The relation between pseudo-Riemannian manifolds that Carroll describes, in which the metrics "agree" via the relevant diffeomorphism pullback, appears to be what mathematicians call an isometry, which is a very special case of a diffeomorphism. A (mathematicians') diffeomorphism is the natural notion of isomorphism between smooth manifolds, but a (mathematicians') isometry is the natural notion of isomorphism between (pseudo-)Riemannian manifolds - not only the smooth structure but also the metric structure gets "carried over" appropriately.

Question 1: Am I correct that using standard mathematical terminology, the transformation that Carroll is describing an "isometry" rather than a general "diffeomorphism"?

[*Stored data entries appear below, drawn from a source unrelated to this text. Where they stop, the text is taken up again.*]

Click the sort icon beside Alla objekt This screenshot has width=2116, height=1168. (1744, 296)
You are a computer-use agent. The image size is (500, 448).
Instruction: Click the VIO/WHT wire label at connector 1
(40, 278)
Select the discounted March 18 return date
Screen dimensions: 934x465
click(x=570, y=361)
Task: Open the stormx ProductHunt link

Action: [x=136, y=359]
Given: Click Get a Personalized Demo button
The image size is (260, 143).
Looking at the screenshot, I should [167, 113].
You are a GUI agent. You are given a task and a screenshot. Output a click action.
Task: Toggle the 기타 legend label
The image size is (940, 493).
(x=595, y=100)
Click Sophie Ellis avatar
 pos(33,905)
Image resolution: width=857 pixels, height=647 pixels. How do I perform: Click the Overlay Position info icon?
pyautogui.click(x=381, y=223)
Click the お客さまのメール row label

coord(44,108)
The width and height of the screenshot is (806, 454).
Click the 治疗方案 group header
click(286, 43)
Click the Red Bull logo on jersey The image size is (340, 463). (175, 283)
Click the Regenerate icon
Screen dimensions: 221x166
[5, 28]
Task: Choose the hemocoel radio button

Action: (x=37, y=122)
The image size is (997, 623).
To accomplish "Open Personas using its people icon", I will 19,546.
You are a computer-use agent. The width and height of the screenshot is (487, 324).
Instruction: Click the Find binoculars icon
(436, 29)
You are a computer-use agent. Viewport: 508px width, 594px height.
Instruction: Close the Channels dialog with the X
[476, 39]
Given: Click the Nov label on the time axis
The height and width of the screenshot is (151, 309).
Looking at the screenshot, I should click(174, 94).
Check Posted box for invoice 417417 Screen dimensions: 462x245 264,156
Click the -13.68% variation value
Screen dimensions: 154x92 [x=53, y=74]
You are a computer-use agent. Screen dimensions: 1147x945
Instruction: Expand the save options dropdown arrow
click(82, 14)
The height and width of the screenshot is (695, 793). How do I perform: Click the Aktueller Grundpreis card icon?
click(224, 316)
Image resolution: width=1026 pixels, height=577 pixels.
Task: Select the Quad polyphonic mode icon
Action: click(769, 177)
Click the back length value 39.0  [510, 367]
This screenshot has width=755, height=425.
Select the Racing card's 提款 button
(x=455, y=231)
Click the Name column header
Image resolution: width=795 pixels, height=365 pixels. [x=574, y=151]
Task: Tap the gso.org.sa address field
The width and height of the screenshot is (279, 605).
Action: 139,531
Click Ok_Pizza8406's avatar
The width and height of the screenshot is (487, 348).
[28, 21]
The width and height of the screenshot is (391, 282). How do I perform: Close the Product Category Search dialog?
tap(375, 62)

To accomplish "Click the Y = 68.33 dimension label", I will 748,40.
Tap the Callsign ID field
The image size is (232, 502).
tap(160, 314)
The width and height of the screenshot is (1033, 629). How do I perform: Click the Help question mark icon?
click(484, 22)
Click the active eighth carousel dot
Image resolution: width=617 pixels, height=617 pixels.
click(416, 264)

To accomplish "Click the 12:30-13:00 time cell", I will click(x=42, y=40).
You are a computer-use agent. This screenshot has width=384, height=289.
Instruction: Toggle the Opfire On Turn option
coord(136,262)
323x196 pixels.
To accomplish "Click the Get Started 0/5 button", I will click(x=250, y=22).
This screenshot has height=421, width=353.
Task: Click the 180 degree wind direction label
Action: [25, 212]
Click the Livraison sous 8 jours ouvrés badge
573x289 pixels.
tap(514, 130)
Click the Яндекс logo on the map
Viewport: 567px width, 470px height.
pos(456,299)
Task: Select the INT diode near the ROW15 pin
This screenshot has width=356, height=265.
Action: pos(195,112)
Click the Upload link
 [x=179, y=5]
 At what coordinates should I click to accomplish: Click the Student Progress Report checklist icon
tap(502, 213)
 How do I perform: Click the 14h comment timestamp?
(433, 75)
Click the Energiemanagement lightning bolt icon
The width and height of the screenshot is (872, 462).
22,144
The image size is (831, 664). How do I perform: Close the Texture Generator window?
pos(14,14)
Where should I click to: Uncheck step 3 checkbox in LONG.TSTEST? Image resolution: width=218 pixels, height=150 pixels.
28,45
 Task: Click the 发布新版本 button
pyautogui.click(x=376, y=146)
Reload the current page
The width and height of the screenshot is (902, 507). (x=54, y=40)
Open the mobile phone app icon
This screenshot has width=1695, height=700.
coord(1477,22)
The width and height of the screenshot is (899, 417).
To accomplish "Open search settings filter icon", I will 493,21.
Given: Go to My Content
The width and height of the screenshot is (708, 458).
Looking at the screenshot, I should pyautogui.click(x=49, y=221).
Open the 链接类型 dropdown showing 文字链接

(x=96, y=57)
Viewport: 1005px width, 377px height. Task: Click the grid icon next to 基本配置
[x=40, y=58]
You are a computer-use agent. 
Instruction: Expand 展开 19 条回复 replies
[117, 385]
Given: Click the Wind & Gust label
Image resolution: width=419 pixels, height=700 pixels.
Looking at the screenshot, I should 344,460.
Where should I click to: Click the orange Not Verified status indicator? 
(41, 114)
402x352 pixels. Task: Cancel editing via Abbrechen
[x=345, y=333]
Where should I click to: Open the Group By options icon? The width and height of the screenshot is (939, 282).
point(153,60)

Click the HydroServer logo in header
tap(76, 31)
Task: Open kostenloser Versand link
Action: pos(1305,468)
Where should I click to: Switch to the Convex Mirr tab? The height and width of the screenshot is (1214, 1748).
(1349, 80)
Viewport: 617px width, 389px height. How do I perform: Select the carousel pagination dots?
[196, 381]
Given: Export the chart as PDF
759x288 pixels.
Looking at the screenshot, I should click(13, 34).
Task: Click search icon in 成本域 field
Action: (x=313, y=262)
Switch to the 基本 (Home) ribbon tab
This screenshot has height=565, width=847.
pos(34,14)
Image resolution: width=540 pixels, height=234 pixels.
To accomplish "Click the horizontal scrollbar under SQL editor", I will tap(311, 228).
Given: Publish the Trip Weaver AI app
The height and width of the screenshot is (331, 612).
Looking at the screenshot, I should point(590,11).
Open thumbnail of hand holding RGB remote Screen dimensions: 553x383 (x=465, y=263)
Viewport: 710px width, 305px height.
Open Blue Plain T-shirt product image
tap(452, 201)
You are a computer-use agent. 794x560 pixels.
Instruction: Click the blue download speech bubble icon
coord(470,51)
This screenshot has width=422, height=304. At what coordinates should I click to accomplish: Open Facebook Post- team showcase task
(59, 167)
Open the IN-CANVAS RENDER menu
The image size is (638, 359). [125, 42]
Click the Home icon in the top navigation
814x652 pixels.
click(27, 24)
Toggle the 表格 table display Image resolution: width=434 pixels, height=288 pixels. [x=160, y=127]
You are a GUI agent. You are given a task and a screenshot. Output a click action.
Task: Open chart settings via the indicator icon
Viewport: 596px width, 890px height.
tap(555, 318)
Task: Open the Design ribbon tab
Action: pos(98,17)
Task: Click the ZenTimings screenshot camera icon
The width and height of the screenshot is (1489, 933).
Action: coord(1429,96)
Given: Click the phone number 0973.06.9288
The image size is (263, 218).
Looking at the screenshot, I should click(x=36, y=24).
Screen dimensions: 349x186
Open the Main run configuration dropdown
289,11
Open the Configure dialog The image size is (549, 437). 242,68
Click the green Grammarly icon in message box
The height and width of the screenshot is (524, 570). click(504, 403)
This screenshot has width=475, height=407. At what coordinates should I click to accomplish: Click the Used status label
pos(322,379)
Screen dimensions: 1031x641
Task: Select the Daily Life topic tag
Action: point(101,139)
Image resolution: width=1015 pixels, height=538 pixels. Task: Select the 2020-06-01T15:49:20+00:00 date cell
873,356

Putting aside Carroll's particular choice of phrasing, I believe that isometry between pseudo-Riemannian manifolds (in the standard mathematical usage linked to above, which is not the same as the usual physicists' usage) is actually the correct notion of physical equivalence in GR, rather than general diffomorphism. As discussed here, general diffeomorphisms do not map geodesics (which are physical and coordinate-independent) to geodesics - only isometries do. Moreover, in my disk and hemisphere example above, the former manifold is flat and the latter is curved, so on the latter surface initially parallel geodesics meet, triangle corners add up to more than $180^\circ$, etc. These non-isometric manifolds clearly correspond to distinct physical states, even though they are diffeomorphic.

Question 2: Am I correct that two Riemannian manifolds correspond to the same physical state iff they are isometric, not merely diffeomorphic (again, under the standard mathematical definitions of "diffeomorphism" and "isometry", not under Carroll's definitions)?

Those are my physics questions. If the answers to both questions #1 and #2 are "yes", then I have a closely related usage question. It seems to me that Carroll's usage of the word "diffeomorphism" is not a personal quirk or sloppy language, but is standard in the physics community. Many times, I've heard physicists say that diffeomorphic Riemannian manifolds are physically equivalent, or that GR is "diffeomophism-invariant".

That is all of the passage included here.